» **TASK DIRECTIONS**:
The required output holds only the lines from the one containing "1375x868 pixels. At" through the end of the material below, copied exactly, please, with no pictures.

# # # #

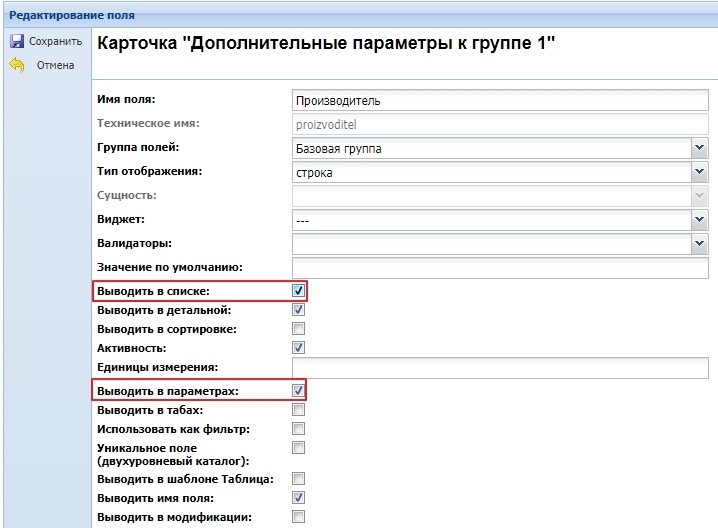Click the Save floppy disk icon

[16, 42]
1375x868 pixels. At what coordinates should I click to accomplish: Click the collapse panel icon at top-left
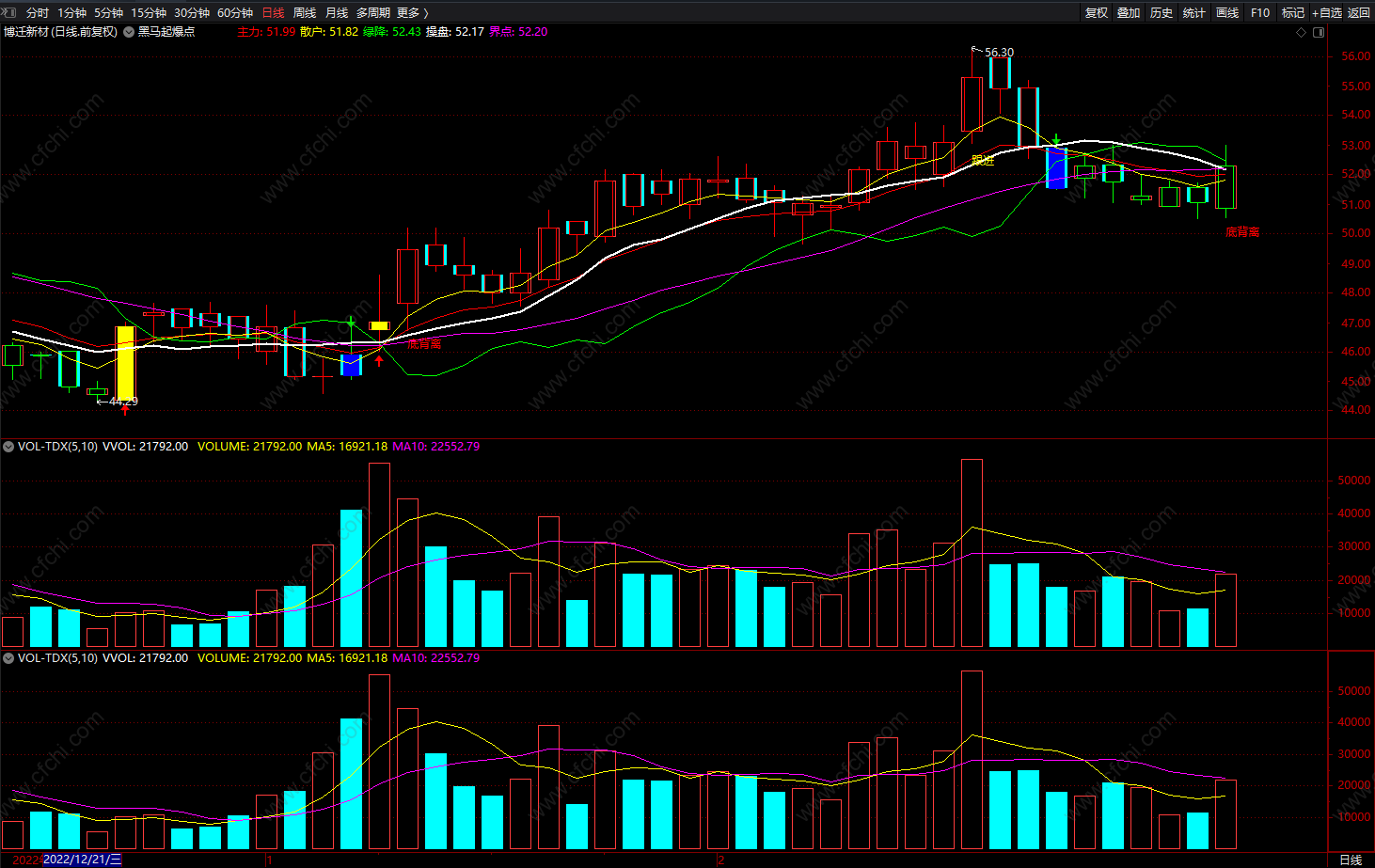point(10,12)
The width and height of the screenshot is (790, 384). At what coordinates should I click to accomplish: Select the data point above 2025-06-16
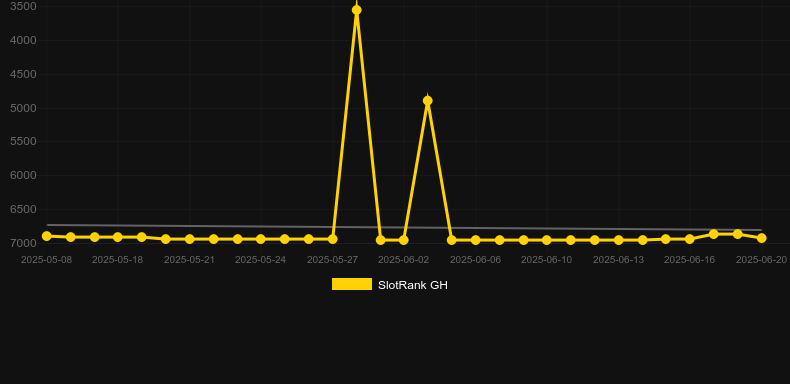pyautogui.click(x=690, y=239)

# # # #

» **PROBLEM SOLUTION**:
1375x868 pixels. At what coordinates should I click to accomplish: Click the collapse panel icon at top-left
point(10,12)
The width and height of the screenshot is (790, 384). At what coordinates should I click to accomplish: Select the data point above 2025-06-16
pyautogui.click(x=690, y=239)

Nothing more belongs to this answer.